店の前のメニューが中々良さそうなラインナップだった為、
入ってみることにした。
内装は簡素だが、箸置きなど少々洒落た感じがする。
早速ビールを発注するとお通しが来た。綺麗。
鮟鱇のにこごりと寄せたもの等、お通しとは思えない程気の利いたものが3品。
しかも旨い。

蚯蚓はにこごりを口に含んで熱燗でほどけていく感覚が好きで、
この組み合わせにはめっぽう弱い。
そのコンビネーションを本日も楽しむべく、
にこごりをロックオンしてすぐに熱燗を発注。
日本酒のラインナップはベーシックなのだが、
とりあえず、久保田の千寿を燗して貰う事にした。
やはり、これを口に含んで日本酒を一口飲むと
口の中でにこごりがほどけ、また閉じこもっていた鮟肝の旨味がわっと広がり、
たまらない心地になる。
メニューを見てみると魚が旨そうなので、しめ鯖や鮪の刺身を発注。
綺麗な器に盛られてきて、気分良く酒が進む。ほどほどに旨い。

中には洋風混じりのメニューがある。
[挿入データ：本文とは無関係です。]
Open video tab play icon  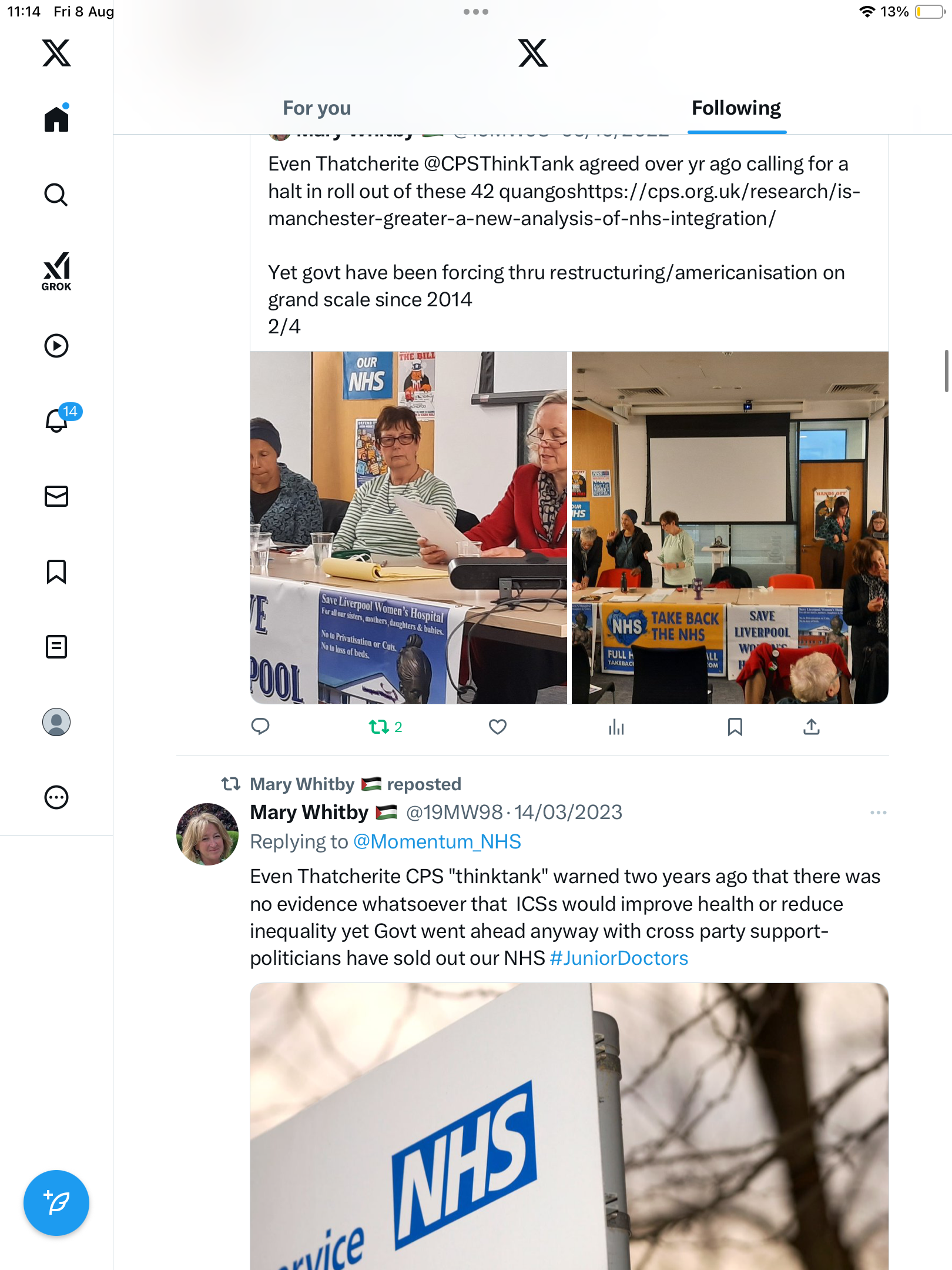click(56, 346)
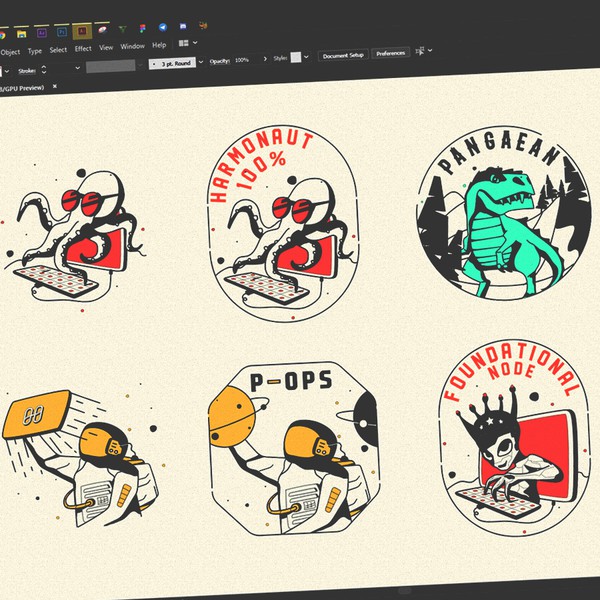600x600 pixels.
Task: Open the Select menu
Action: (x=58, y=49)
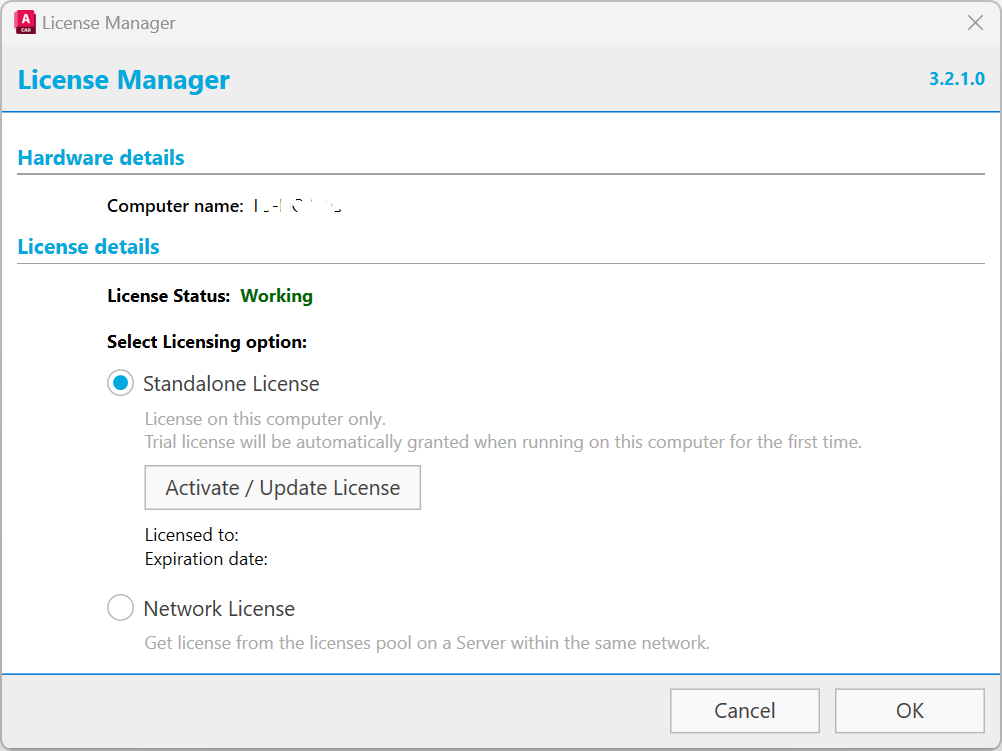Select the Standalone License radio button
The height and width of the screenshot is (751, 1002).
[x=121, y=384]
お通しの好印象から、
この店なら、、、と思い「チーズ粕漬け」と「シチューパイ」の料理を発注。
チーズの粕漬けは豆腐ようのようでなかなか良い。
チーズの味噌漬けを過去に食した事があるが、それよりつまみになる。

シチューパイはシチューの入った器がパイで覆われていて、壺焼き風になっているのだが、
そのシチューが大根など入っているため和を感じさせる。
かといって、その和の野菜の水分で淡い味のシチューになっているわけでもなく、
きちんとバランス良くコクのあるシチューのつぼ焼きとして
まとまった一品になっていて美味しい。

相当魚にうるさい蚯蚓だけに、
刺身の魚については充分水準を越えているものの、欲を言わせてもらえれば、
もうひと頑張りして欲しいところ。
しかし、”和風創作料理”とか”創作家庭料理”といってぼかして、
アンバランスな料理を出す店とは異なり、和食の基本をそれなりに踏まえて、
一歩アレンジした皿を出してくれるのでベーシックなメニューから、
創作めいた名のつく料理まで安心して楽しめるお店である。